CenQuery is a high-accuracy Natural Language to SQL (NL-to-SQL) system specifically architected for Indian Census datasets. By moving away from generic LLMs, this project utilizes a fine-tuned Llama-3-SQLCoder-8b model with LoRA adapters to ensure schema-safe query generation and 100% execution accuracy on domain-specific queries.
To solve the "hallucination" and "privacy-performance paradox" found in baseline models, CenQuery employs a specialized production-ready pipeline:
- Base Model:
defog/llama-3-sqlcoder-8b(SOTA for SQL generation). - Fine-Tuning: LoRA (Low-Rank Adaptation) training on 650 hand-verified Indian Census NL→SQL pairs.
- Evaluation: Validated against an unseen 350-question dataset focusing on Execution Accuracy and Exact Match metrics.
- Deployment Stack: - Inference Engine: Hosted on DigitalOcean AI GPU Droplets for low-latency, secure processing.
- Backend: FastAPI (Python) deployed on Render, acting as the orchestration layer.
- Frontend: Next.js (TypeScript) deployed on Vercel, providing an interactive administrative dashboard.
The CenQuery repository is organized into distinct modules for data processing, model training, and application deployment.
CenQuery-regorg/
├── Applications/ # Core Service Implementations
│ ├── Backend/ # FastAPI Server & SQL Engine logic
│ ├── Frontend/ # Next.js Web Dashboard
│ └── LLM-Engine/ # VLLM/Transformer Inference Scripts & Docker
├── Dataset/ # Census-650 & Evaluation Gold Sets
│ ├── all dataset/ # Raw .sql and .txt source pairs
│ ├── data/ # 12 Normalized Census CSV tables
│ ├── eval_data/ # Unseen test sets (.jsonl)
│ └── training_data/ # Fine-tuning ready records
├── Diagrams/ # System, Sequence, and ER Diagrams
│ ├── System arch new.png # Current production architecture
│ └── ER Diagram.png # Normalized Census Schema visual
├── Training/ # Model Adaptation & Metrics
│ ├── lora_train_test.ipynb # LoRA/QLoRA training pipeline
│ ├── run_evaluation.py # Automated metric calculation script
│ └── evaluation_results_adapter.csv # Final model performance logs
├── Pre-Process/ # Data Cleaning & Normalization Pipeline
│ ├── scripts/ # Individual table cleaning logic
│ └── unified_outputs/ # Final processed CSVs for DB ingestion
├── DB-Setup/ # Database Ingestion & Security Scripts
└── README.md # Project Overview & Documentation
The model is trained to navigate 12 normalized tables covering the depth of Indian Census data.
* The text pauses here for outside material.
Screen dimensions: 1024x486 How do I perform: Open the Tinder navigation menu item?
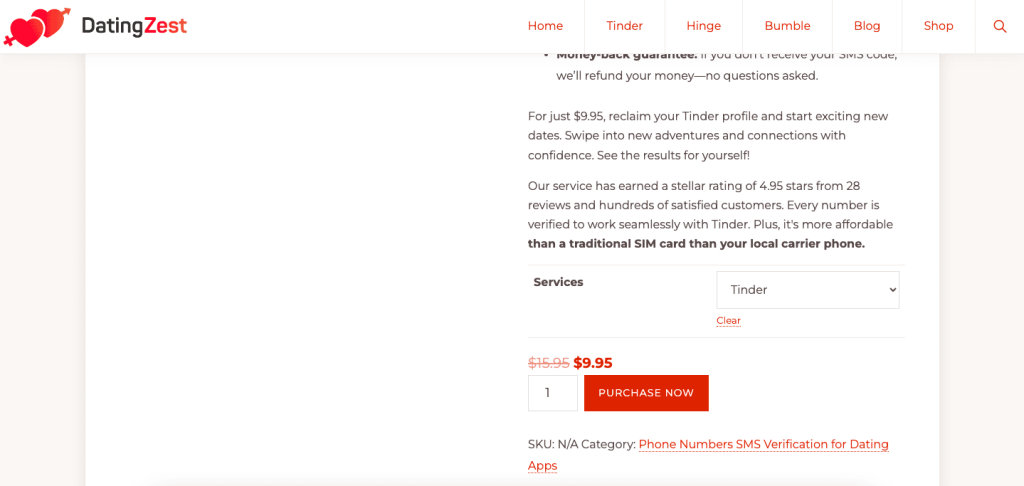[x=625, y=26]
This normalization prevents the "Complexity Limit" errors seen in generic models:
- Demographics:
population_stats,regions,age_groups - Social:
religion_stats,language_stats,religions,languages - Economic:
education_stats,occupation_stats,healthcare_stats - Agriculture:
crops,tru(Total/Rural/Urban)
Current Status: ✅ Adapter training completed. ✅ Comparative paper completed. 🔄 Final Implementation Paper in progress.
- Data Engineering: Consolidated 650 questions into schema-aware
.jsonlformat with execution-validated SQL ground truths. - Model Training: Executed LoRA adaptation to bridge the 17% performance gap identified in the baseline research.
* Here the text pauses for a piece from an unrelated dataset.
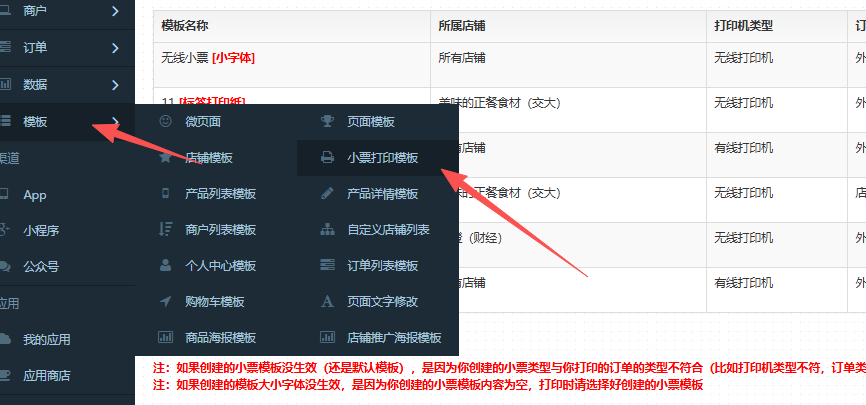Click the pencil icon beside 产品详情模板
Image resolution: width=866 pixels, height=405 pixels.
pyautogui.click(x=327, y=193)
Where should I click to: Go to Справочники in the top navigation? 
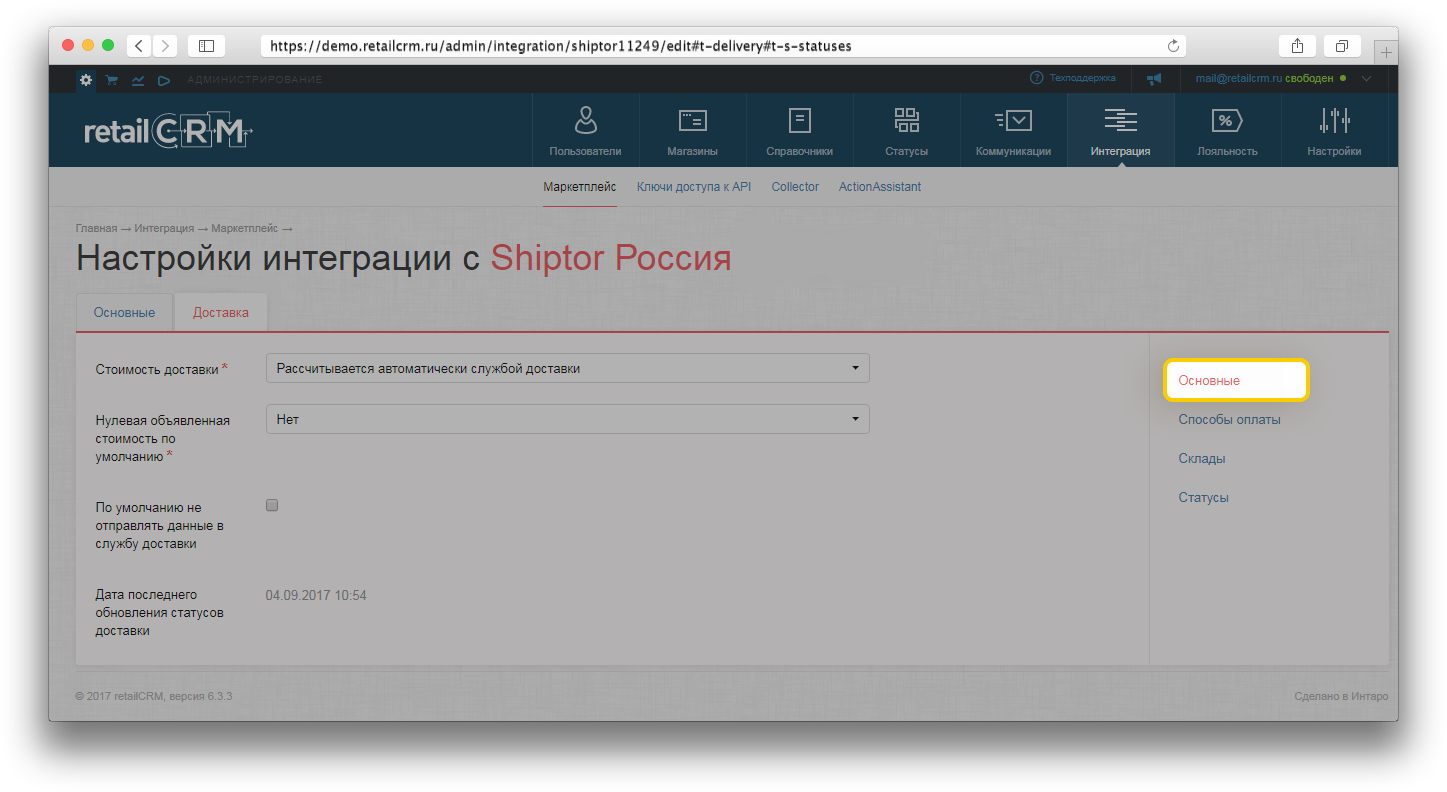click(x=799, y=131)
- Deployment: Established a decoupled architecture using DigitalOcean (Inference), Render (Backend), and Vercel (Frontend).
- Evaluation: Analyzing results from the 350-question unseen dataset to categorize remaining errors (Syntax, Join logic, or Aggregation).
This project is a collaborative effort by the following team members at SIES Graduate School of Technology:
| Contributor | Core Responsibilities |
|---|---|
| Sourish Kanna | System Architecture, QLoRA Fine-tuning, Backend Orchestration |
| G U Gopikha | Healthcare & Social Dataset Curation, SQL Logic Verification |
| Nandini Shende | Demographic & Economic Data Engineering, IEEE Documentation |
| Maharajan Konar | Frontend Development (Next.js), UI/UX Design, Vercel Deployment |
Guided by: Prof. Suvarna Chaure
- Schema-Awareness: All SQL generation is constrained by
database_schema.jsonto eliminate column/table hallucinations. - Security: Read-only database access with strict transaction timeouts to ensure data sovereignty.
- Documentation: All technical decisions and metrics are mirrored in the Implementation Paper and Black Book.